Vous aimez le Black Metal, simple, efficace, malsain, avec une petite touche épique, comme savent si bien le faire les scandinaves, alors Eternal Recurrence, la nouvelle production de Sear Bliss vous tend les bras.

Particulièrement prenante, leur musique est un modèle du genre. Rien qu’en écoutant The Eternal Quest, le premier titre de l’album, vous tomberez sous le charme (si vous aimez le Black metal bien évidemment). Sur un tempo rapide, avec toute la hargne qui convient au style, vous aurez des cuivres qui se rajoutent, ce qui donne une nouvelle ampleur à la musique.

Ballad of the Shipwrecked est, comme son nom l’indique, une balade. Il s’agit tout de même de Black metal, mais avec une petite touche de légèreté. Ce titre vous fera peut-être penser à ce que peut composer un groupe comme Borknagar, notamment sur son album acoustique Origins. Vous aurez la même impression avec There’s No Shadow Without Light.

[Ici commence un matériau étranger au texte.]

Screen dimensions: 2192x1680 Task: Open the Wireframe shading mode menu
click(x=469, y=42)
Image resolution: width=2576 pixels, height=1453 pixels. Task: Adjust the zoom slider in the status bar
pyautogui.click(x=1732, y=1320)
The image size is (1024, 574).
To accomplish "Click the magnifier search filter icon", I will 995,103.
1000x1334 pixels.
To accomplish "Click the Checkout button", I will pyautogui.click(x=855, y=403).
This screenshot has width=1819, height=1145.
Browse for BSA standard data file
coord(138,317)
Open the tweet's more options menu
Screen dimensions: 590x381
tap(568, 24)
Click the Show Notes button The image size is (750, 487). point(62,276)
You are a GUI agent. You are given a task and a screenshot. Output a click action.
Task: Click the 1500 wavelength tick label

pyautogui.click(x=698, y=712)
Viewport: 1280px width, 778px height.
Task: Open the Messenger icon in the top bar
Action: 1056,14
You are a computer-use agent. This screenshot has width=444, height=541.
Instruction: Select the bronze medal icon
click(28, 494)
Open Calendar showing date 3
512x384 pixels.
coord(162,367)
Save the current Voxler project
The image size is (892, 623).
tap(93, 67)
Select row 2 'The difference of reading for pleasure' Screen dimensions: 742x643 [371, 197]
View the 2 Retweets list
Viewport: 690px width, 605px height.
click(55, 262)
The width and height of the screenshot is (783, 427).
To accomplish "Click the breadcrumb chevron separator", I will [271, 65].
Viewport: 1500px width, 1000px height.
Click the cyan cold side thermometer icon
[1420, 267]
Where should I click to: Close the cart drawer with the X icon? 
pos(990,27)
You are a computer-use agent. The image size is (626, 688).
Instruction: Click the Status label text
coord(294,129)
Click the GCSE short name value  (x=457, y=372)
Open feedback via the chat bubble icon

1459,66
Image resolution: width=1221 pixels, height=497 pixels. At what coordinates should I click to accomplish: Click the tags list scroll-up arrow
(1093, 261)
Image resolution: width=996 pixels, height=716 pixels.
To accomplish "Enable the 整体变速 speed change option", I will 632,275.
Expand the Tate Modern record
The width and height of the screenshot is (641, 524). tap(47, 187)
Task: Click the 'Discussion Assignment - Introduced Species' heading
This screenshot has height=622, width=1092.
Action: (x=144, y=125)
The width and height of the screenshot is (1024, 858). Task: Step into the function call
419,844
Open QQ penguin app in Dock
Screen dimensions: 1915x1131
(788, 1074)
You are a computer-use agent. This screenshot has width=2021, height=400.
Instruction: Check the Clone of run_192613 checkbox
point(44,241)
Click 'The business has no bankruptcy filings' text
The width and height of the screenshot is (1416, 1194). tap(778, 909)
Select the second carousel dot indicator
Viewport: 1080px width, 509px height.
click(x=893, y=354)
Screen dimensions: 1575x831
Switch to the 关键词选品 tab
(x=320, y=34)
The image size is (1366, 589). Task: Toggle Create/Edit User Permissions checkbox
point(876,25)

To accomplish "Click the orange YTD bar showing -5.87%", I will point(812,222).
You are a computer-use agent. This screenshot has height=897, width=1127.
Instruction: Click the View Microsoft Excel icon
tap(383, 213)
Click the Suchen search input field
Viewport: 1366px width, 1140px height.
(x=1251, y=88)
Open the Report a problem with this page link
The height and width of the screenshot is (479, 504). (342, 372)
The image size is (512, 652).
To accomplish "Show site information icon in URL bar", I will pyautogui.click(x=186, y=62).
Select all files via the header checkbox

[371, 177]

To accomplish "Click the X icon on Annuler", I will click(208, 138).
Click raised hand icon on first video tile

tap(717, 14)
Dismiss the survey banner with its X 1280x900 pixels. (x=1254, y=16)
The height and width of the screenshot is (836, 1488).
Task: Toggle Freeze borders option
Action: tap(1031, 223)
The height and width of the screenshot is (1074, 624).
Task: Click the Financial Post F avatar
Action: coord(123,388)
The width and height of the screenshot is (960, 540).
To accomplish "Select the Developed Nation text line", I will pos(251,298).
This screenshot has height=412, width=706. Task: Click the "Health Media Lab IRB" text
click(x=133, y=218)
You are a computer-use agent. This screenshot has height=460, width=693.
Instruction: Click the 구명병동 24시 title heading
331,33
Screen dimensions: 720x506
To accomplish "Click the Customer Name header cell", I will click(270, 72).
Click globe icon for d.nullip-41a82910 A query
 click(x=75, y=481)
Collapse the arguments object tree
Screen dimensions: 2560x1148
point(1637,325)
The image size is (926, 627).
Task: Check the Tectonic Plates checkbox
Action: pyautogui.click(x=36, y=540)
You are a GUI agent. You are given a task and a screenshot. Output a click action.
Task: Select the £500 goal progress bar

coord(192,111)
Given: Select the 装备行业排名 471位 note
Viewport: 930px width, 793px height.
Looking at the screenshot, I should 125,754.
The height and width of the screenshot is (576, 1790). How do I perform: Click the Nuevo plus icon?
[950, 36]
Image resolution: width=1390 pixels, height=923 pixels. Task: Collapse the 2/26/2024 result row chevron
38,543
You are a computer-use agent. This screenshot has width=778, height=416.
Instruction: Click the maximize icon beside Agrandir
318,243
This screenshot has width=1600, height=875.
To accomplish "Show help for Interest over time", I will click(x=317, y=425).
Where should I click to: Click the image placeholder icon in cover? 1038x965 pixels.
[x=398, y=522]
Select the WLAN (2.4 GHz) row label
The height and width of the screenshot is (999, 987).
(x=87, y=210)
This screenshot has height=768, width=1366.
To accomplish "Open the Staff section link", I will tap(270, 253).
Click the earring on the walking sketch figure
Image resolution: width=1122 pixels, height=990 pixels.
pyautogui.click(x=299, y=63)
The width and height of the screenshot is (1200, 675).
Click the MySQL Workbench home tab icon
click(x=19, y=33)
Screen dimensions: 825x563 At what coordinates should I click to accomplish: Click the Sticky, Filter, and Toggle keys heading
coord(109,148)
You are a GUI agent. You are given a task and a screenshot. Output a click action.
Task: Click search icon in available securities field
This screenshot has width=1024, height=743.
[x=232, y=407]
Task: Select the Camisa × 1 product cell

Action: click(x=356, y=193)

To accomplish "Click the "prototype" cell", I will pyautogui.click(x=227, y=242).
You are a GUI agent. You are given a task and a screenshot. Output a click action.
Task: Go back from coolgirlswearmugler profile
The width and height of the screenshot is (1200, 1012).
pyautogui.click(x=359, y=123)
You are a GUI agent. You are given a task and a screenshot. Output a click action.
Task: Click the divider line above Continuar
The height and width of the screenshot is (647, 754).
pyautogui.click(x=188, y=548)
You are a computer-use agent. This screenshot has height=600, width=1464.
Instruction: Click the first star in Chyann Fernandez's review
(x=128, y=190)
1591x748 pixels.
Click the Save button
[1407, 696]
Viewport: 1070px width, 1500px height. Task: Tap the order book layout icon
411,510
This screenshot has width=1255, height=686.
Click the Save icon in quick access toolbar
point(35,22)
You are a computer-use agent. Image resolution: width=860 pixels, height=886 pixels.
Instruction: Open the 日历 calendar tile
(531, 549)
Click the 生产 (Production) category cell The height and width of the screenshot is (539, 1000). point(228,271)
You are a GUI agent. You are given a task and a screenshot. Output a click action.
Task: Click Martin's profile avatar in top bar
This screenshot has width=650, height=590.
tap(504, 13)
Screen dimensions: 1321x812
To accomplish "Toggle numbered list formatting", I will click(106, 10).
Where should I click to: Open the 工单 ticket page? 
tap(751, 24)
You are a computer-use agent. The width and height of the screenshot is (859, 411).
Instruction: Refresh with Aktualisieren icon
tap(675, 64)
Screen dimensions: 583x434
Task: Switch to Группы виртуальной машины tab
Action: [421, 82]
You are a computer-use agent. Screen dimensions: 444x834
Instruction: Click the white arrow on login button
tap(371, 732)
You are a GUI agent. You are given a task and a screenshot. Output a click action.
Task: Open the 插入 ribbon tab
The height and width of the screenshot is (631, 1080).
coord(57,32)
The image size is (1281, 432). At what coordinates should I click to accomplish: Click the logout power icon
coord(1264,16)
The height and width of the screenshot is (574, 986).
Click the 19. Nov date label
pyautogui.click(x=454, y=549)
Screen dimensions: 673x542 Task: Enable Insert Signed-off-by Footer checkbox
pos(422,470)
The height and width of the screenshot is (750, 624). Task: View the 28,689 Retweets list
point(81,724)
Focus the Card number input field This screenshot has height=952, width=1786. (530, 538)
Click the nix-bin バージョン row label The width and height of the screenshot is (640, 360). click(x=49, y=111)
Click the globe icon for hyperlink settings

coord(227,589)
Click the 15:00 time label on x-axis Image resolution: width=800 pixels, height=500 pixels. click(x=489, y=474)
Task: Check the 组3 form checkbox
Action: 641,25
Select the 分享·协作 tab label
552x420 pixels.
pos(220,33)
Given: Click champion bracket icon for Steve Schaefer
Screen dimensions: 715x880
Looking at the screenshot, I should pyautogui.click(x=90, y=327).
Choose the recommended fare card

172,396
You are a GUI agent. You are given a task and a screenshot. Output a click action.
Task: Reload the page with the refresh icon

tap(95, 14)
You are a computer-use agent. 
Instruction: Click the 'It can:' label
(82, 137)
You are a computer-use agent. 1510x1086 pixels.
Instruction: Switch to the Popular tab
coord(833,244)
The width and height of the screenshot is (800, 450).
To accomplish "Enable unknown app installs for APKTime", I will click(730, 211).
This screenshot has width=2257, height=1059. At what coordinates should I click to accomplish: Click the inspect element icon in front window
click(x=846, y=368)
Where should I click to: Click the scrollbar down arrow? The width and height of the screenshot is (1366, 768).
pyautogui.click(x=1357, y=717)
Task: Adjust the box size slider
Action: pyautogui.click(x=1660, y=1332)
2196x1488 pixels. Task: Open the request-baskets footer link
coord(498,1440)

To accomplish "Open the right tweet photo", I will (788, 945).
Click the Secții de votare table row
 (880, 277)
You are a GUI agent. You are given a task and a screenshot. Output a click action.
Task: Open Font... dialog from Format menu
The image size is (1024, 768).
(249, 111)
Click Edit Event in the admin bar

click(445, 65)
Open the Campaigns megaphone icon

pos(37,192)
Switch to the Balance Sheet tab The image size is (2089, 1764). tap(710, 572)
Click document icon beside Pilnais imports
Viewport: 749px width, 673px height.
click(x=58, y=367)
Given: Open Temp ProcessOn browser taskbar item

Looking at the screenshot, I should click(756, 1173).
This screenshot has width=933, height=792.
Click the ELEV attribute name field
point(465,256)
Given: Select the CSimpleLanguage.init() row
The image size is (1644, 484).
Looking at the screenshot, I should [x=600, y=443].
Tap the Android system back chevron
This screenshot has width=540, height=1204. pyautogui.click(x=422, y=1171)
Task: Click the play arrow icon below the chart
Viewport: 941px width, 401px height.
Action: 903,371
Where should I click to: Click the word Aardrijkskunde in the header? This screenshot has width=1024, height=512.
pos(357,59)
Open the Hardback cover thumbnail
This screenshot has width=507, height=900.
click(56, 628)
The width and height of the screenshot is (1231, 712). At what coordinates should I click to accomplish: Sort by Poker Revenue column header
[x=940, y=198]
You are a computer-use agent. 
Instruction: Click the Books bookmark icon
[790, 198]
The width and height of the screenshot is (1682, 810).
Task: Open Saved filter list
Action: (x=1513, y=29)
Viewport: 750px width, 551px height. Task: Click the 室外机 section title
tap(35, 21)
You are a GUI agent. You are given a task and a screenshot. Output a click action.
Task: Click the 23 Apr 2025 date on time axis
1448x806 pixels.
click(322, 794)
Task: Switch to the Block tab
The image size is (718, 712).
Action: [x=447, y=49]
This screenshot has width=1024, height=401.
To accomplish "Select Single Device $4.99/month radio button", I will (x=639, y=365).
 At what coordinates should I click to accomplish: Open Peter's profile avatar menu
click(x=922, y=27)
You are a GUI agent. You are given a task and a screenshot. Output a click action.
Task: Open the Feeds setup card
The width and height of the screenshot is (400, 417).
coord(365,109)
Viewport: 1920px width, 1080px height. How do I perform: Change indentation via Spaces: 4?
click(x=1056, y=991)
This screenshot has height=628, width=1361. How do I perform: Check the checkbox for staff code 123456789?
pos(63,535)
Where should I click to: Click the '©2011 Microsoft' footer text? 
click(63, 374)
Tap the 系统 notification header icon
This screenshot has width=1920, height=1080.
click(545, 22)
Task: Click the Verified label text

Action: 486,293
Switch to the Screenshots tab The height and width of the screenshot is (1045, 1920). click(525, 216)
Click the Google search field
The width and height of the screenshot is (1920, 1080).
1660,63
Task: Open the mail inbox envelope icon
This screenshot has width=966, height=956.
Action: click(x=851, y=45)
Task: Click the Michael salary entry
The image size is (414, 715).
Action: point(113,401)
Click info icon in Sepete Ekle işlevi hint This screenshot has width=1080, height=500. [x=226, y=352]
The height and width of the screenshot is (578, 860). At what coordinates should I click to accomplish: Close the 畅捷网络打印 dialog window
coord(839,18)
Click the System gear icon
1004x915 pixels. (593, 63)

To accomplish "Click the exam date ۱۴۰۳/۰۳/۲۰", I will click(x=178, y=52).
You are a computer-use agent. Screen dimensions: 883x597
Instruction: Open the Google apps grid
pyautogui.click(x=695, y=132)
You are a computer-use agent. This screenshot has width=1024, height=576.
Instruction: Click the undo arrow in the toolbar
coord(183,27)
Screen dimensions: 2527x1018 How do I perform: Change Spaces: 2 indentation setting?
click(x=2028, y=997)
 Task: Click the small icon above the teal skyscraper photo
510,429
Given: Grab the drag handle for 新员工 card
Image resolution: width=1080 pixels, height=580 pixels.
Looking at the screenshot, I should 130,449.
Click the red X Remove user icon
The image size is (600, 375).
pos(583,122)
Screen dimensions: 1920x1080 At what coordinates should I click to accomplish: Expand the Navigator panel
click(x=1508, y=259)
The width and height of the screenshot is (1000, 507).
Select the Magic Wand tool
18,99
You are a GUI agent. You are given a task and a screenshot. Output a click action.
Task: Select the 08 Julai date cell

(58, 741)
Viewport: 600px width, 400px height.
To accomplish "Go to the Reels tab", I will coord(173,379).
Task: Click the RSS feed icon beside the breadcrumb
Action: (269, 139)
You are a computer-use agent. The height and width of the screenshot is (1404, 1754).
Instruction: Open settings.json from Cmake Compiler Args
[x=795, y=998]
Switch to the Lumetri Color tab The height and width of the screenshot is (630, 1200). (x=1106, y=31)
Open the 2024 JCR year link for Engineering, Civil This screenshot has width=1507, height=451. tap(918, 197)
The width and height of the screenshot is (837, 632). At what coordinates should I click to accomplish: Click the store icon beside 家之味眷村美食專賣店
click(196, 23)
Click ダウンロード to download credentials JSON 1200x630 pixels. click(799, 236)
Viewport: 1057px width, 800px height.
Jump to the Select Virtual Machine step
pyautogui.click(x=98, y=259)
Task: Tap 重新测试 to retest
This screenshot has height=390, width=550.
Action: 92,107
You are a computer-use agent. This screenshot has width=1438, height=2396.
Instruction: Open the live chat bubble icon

Sur un tempo plus rapide, vous retrouvez une ambiance feutrée et râpeuse avec Great Cosmic Disorder, c'est-à-dire qu’au milieu d’un écrin de calme créé grâce aux claviers, vous avez cette voix éraillée venue d’outre tombe qui vient troubler votre quiétude.

A Lost Cause est plus classique dans le genre : guitare et batterie en avant et le tour est joué. Petite subtilité tout de même avec l’utilisation de chœurs, ce qui permet une nouvelle fois d’avoir des variations intéressantes dans la musique. Et encore une fois l’utilisation des cuivres pour gagner en rondeur, ce qui contraste bien avec la violence du rythme imposée par la batterie.

Et pour finir l’album, un titre inclassable : Entering The Seventh Gate. Il s’agit d’un morceau vraiment surprenant, qui invite au voyage.
The New Era of Darkness est également une petite pépite, avec les longs slides à la guitare et le rythme à moitié alangui du riff d’intro.

Eternal Recurrence est un album qui ne vous laissera pas sans réaction. Il serait vraiment dommage pour vous de passer à côté.